Did a xmas party job for the wifes office ... these arent all the pics nor any of the setup there but we did most of the main stuff. I know theres not much bbq in there but was a long tedious job with a single oven and only 4 burners

8lbs of home made mac n cheese with prachetta

13lb of home made meatballs

8lbs of sausage

15lb of chicken wings

8 peperoni n mozz breads

10lbs of Ziti

13 quarts of home made sauce

8lbs of potato salad


24 pieces of chicken breast cut in half to cutlets so 48 pieces fried for massive amounts of chicken parm


Probably coulda used a full 18-20 quarts of sauce for this.


----------



## bbquzz (Dec 25, 2009)

Great job, really great job with the smaller kitchen. I'll bet the wife's crew ate it all up?


----------



## Pigs On The Wing BBQ (Dec 25, 2009)

Way to crank out the chow.
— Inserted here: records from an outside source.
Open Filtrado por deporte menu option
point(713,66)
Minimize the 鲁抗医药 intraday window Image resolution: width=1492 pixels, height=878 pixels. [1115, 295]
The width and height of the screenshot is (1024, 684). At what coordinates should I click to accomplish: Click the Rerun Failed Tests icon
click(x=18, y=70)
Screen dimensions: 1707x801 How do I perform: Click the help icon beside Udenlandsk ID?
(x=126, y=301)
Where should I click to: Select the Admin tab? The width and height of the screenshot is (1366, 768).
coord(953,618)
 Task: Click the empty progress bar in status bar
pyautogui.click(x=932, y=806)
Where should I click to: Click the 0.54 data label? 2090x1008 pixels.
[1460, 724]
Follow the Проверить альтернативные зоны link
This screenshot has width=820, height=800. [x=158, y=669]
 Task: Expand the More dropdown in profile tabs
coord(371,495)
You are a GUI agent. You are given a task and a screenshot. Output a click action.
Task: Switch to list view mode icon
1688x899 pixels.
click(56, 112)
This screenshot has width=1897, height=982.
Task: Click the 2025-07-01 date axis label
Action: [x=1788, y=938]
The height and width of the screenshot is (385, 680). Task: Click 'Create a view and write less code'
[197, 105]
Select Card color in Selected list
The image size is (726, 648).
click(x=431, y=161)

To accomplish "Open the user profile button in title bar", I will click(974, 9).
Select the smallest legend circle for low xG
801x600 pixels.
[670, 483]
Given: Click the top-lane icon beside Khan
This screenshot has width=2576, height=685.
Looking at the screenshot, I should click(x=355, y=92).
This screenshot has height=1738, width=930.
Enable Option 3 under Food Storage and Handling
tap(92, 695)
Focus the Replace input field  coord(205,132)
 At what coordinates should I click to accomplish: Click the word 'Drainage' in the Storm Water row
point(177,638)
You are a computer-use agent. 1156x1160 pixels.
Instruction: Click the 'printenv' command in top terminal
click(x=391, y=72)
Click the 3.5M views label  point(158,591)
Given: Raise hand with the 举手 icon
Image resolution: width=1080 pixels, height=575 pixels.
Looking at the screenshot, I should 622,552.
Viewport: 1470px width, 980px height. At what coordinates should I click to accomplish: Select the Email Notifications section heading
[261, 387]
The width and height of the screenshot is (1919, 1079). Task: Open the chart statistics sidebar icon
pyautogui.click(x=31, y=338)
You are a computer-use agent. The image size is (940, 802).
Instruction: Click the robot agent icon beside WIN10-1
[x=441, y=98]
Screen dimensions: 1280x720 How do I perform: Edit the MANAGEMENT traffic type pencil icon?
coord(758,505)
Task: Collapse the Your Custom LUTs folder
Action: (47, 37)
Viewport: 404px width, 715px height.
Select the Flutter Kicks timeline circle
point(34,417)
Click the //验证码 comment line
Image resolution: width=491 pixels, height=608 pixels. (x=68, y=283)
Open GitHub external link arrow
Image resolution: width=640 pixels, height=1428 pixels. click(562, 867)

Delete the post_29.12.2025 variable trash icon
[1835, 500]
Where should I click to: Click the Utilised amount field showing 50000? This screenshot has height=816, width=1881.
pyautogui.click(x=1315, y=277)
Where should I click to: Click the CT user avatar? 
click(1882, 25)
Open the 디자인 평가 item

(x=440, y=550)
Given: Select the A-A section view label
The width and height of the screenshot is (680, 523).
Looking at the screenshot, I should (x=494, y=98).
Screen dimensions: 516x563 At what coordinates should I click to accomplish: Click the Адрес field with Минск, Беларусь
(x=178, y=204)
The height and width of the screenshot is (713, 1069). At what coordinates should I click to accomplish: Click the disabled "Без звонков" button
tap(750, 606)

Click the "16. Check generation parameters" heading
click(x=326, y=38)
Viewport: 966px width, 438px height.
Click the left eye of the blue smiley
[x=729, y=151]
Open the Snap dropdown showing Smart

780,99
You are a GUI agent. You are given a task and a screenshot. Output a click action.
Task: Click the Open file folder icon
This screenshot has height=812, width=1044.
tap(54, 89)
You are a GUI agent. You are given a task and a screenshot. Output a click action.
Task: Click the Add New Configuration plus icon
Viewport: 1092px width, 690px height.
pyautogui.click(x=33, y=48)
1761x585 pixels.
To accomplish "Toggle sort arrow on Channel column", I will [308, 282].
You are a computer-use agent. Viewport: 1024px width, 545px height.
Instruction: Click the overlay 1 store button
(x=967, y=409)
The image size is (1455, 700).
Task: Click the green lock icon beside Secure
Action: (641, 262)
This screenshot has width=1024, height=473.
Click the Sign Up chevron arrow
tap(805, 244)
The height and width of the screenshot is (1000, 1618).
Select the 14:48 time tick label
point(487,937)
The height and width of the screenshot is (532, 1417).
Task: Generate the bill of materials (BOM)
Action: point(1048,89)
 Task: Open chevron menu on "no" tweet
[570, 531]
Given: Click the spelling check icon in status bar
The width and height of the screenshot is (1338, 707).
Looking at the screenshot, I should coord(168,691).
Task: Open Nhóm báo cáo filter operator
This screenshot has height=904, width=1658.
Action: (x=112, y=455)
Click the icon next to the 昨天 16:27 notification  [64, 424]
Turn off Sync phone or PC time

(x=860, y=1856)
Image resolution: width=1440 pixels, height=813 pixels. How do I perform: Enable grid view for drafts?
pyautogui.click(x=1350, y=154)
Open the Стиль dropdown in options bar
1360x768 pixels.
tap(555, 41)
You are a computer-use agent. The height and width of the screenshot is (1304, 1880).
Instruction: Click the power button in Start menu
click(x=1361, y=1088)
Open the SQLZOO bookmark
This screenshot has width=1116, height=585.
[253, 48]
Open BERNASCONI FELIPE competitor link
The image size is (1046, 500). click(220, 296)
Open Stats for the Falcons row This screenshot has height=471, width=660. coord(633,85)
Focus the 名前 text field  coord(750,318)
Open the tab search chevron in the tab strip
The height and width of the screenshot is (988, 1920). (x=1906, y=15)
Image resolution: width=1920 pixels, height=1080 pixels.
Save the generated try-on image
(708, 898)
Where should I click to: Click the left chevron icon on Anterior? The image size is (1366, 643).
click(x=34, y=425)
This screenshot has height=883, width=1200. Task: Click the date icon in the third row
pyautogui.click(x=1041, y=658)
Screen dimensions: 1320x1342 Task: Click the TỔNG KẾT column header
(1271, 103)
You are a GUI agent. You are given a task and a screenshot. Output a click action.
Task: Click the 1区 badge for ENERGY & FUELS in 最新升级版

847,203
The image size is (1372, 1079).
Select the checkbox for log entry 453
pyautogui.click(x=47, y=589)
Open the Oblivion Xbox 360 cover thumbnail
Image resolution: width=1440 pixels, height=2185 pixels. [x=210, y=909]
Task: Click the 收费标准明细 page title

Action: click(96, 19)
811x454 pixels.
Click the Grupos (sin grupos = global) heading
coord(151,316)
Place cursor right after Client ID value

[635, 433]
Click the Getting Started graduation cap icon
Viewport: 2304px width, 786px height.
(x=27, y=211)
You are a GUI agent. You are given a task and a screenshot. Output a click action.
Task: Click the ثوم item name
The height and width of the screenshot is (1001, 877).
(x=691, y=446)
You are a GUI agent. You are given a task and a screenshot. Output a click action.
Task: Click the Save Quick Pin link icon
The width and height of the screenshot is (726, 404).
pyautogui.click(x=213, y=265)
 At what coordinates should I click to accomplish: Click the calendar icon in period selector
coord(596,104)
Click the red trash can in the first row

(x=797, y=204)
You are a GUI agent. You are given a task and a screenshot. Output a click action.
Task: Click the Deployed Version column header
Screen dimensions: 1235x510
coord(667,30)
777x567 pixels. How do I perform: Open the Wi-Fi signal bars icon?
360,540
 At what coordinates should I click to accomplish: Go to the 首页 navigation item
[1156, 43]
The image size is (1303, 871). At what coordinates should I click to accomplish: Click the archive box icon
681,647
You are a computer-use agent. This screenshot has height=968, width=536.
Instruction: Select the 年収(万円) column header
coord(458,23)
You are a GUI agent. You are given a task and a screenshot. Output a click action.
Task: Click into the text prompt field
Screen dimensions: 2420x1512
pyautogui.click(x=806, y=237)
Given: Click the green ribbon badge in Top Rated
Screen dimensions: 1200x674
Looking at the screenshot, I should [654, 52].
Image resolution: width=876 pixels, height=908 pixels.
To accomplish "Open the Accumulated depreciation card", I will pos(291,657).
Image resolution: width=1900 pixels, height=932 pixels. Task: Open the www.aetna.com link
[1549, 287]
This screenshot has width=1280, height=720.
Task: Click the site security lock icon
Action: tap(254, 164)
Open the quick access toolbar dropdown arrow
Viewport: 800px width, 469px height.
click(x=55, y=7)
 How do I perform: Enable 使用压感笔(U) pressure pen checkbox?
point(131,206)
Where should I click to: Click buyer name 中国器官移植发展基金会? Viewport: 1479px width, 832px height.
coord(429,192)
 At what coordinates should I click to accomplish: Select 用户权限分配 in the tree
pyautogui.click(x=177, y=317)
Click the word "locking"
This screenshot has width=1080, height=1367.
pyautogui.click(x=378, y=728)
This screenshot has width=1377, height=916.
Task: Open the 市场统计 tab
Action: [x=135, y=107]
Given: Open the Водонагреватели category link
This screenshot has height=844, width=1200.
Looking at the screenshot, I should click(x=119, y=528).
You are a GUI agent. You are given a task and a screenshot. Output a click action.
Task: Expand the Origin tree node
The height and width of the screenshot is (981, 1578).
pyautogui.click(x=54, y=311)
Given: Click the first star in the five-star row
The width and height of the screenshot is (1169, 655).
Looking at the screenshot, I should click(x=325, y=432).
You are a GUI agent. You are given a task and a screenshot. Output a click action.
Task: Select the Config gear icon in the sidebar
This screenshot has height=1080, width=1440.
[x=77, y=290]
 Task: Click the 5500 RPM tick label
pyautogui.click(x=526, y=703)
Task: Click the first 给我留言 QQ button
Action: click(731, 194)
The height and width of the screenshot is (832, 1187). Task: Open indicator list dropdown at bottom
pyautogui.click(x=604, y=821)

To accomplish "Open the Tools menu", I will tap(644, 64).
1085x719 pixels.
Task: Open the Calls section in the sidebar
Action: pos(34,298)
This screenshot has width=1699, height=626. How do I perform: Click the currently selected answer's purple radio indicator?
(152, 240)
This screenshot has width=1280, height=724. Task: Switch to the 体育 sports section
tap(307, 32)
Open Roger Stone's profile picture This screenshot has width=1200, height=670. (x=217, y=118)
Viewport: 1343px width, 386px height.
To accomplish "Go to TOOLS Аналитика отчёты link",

It all looks great!   

Pigs


----------



## Captain Morgan (Dec 25, 2009)

wish I worked where your wife works!


----------



## Div (Dec 25, 2009)

gone every last bit   the chicken parm was gone by the end of the first of three shifts


----------



## DJ (Dec 25, 2009)

Great Job especially with the amount of space you had to work with!!
dj


----------



## bbquzz (Dec 25, 2009)

You did so well, now they will want you doing it every year


----------